A golden glimpse of Colombia's past
BOGOT, COLOMBIA
Judged by US State Department memos and news accounts, Colombia is a violent place where tourists wouldn't want to venture. But there is something here bright enough to outshine the tarnish on the country's image: the Museo del Oro.
The Gold Museum, the Colombian central bank's showcase of 33,000 pre-Columbian gold pieces - including bowls and utensils, headdresses, rings for ears, noses, and lips, and an astonishing array of gods and animals - is in my book one of the wonders of the new world.
Ever since I stopped by the museum on my second trip to Bogot, I've been drawn back to this intimate exhibit like a conquistador with gold lust.
But it's not just the fact that this museum holds a lot of gold that makes it so captivating. A similar display of today's gold jewels, coins, and ingots - especially at today's historically low gold prices - would hold no such interest. The real draw is the museum's explanation of what gold meant to Colombia's first peoples, and the glimpse it gives of how the metal's aura made it the material for creating exquisite art.
To the people who predated Christopher Columbus's arrival in the Western Hemisphere, gold was a means of establishing authority and perpetuating social stability. But it was also the sun brought to Earth, a godlike presence among them. Learning that in the introduction makes the short visit to the vault-like Gold Room at the end of the tour as awe-inspiring as entering one of France's Gothic cathedrals.
The museum was founded in 1939, when the directors of the central bank acquired the signature piece: a perfectly crafted, solid gold vase-like receptacle, or poporo. The pre-Columbians used these to hold cal, a lime powder made from crushed seashells, which they added to ground coca leaves and then chewed. Called the Quimbaya Poporo, the piece is now considered a national symbol (no smirks from the Drug Enforcement Administration, please).
With the Quimbaya Poporo in its possession, the bank came up with the museum as a way to prevent the country's stunning early gold work from being melted down or exported. The two-floor exhibition, located in an unassuming building on a busy central Bogot plaza, includes maps and time charts of which Indian tribes used gold and when, and dioramas showing how they prospected for, melted down, and fashioned it.

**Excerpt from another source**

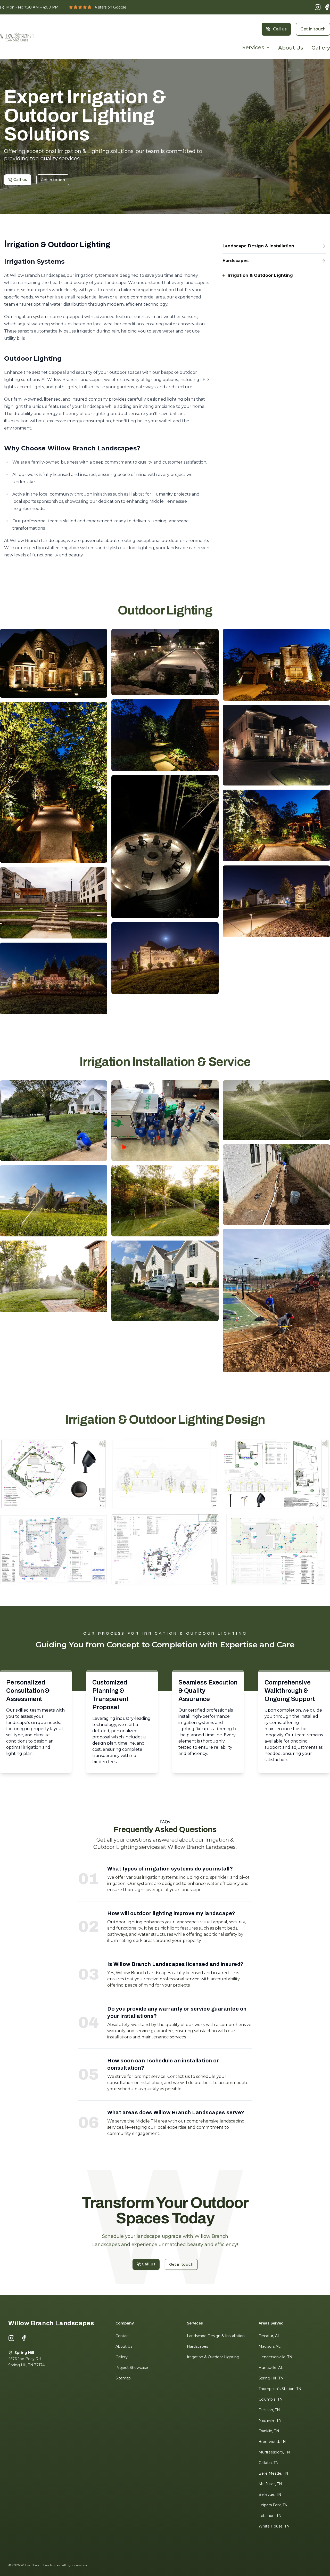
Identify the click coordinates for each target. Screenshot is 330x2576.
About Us (290, 48)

The variety of objects is stunning: masks, bracelets, chest plates, cookware, musical instruments, tiny bells, whimsical human figures with bird beaks, humorous animals with human faces. And newly discovered pieces are added to the museum all the time.
A few years ago, a farmer tilling land on a sugar plantation near Cali turned up more than 4,000 gold pieces from an ancient burial ground. The sheer volume of pieces indicates the principal use was bodily adornment, making this display a must-see for the current generation of body piercers. Colombia's pre-Columbians believed in the earring as a statement - no puny studs for them. Here you can see (and wonder about the comfort of) solid gold earrings the size of a dessert plate.
And the nose rings! Hundreds of them dangle against backdrops of black velvet like swatches of delicate lace. The nose ring had special significance because the pre-Columbians believed the wearer took on the aspect of the sacred jaguar.
One British tourist, writing in the museum visitors' log, revealed the urge for interactive learning the 1,000-year-old journey had prompted: "How about 'us' trying on a nose ring?"
The exhibit's unforgettable finale is the Gold Room, entered through a bank-vault door flanked by guards. The anticipation builds as the visitor steps into the middle of a black space. When the vault is sealed, lights come on like the rising sun, illuminating 8,000 gold figures, from small figurines to giant masks, set all around.
In one display case, a few simple words from the 1553 diary of Spaniard Pedro Ciega de Len illustrate the conquistadors' feelings upon arrival in what they thought must have been El Dorado: "I remember seeing Indians dressed in gold from head to toe."
Visiting Colombia's Gold Museum offers a glimpse of the awe that vision must have inspired.